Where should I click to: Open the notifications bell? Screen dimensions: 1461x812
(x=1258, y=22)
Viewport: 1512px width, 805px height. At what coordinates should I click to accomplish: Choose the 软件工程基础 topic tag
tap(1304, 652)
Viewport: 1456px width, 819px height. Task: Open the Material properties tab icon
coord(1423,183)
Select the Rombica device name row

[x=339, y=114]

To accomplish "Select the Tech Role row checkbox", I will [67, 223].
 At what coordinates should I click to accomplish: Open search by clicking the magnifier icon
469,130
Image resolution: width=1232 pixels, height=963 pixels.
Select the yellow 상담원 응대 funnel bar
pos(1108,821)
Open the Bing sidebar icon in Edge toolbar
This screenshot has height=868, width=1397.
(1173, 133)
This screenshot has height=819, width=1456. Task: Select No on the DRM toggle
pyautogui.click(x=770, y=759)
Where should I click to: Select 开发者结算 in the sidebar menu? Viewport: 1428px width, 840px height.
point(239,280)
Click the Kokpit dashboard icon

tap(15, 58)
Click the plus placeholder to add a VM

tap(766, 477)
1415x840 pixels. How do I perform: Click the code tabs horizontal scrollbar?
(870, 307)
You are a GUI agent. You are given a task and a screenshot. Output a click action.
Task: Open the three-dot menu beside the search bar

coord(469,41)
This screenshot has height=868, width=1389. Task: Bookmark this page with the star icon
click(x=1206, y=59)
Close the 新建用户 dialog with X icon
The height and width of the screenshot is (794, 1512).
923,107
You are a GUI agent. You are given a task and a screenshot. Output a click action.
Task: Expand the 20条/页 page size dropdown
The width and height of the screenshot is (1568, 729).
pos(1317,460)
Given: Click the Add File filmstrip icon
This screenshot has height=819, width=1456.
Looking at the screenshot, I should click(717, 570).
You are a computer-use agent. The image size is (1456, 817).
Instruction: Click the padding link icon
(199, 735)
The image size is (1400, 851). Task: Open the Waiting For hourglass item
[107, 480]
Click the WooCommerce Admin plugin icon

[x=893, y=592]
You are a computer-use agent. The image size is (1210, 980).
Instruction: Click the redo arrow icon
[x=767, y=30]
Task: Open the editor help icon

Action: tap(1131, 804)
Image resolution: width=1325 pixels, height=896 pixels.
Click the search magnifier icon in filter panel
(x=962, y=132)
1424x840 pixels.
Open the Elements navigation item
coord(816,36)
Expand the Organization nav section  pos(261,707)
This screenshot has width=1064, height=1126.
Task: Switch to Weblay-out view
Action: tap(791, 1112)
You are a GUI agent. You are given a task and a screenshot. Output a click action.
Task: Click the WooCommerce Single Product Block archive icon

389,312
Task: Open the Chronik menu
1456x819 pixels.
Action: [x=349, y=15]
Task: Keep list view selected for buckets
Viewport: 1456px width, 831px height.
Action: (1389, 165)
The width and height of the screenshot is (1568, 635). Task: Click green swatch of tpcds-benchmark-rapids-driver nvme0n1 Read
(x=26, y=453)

-=-=-=-=-

Give the entries once more, exactly as they appear.

Where should I click to: Open the notifications bell? Screen dimensions: 1461x812
(x=1258, y=22)
Viewport: 1512px width, 805px height. At what coordinates should I click to accomplish: Choose the 软件工程基础 topic tag
tap(1304, 652)
Viewport: 1456px width, 819px height. Task: Open the Material properties tab icon
coord(1423,183)
Select the Rombica device name row

[x=339, y=114]

To accomplish "Select the Tech Role row checkbox", I will [67, 223].
 At what coordinates should I click to accomplish: Open search by clicking the magnifier icon
469,130
Image resolution: width=1232 pixels, height=963 pixels.
Select the yellow 상담원 응대 funnel bar
pos(1108,821)
Open the Bing sidebar icon in Edge toolbar
This screenshot has height=868, width=1397.
(1173, 133)
This screenshot has height=819, width=1456. Task: Select No on the DRM toggle
pyautogui.click(x=770, y=759)
Where should I click to: Select 开发者结算 in the sidebar menu? Viewport: 1428px width, 840px height.
point(239,280)
Click the Kokpit dashboard icon

tap(15, 58)
Click the plus placeholder to add a VM

tap(766, 477)
1415x840 pixels. How do I perform: Click the code tabs horizontal scrollbar?
(870, 307)
You are a GUI agent. You are given a task and a screenshot. Output a click action.
Task: Open the three-dot menu beside the search bar

coord(469,41)
This screenshot has height=868, width=1389. Task: Bookmark this page with the star icon
click(x=1206, y=59)
Close the 新建用户 dialog with X icon
The height and width of the screenshot is (794, 1512).
923,107
You are a GUI agent. You are given a task and a screenshot. Output a click action.
Task: Expand the 20条/页 page size dropdown
The width and height of the screenshot is (1568, 729).
pos(1317,460)
Given: Click the Add File filmstrip icon
This screenshot has height=819, width=1456.
Looking at the screenshot, I should click(717, 570).
You are a computer-use agent. The image size is (1456, 817).
Instruction: Click the padding link icon
(199, 735)
The image size is (1400, 851). Task: Open the Waiting For hourglass item
[107, 480]
Click the WooCommerce Admin plugin icon

[x=893, y=592]
You are a computer-use agent. The image size is (1210, 980).
Instruction: Click the redo arrow icon
[x=767, y=30]
Task: Open the editor help icon

Action: tap(1131, 804)
Image resolution: width=1325 pixels, height=896 pixels.
Click the search magnifier icon in filter panel
(x=962, y=132)
1424x840 pixels.
Open the Elements navigation item
coord(816,36)
Expand the Organization nav section  pos(261,707)
This screenshot has width=1064, height=1126.
Task: Switch to Weblay-out view
Action: tap(791, 1112)
You are a GUI agent. You are given a task and a screenshot. Output a click action.
Task: Click the WooCommerce Single Product Block archive icon

389,312
Task: Open the Chronik menu
1456x819 pixels.
Action: [x=349, y=15]
Task: Keep list view selected for buckets
Viewport: 1456px width, 831px height.
Action: (1389, 165)
The width and height of the screenshot is (1568, 635). Task: Click green swatch of tpcds-benchmark-rapids-driver nvme0n1 Read
(x=26, y=453)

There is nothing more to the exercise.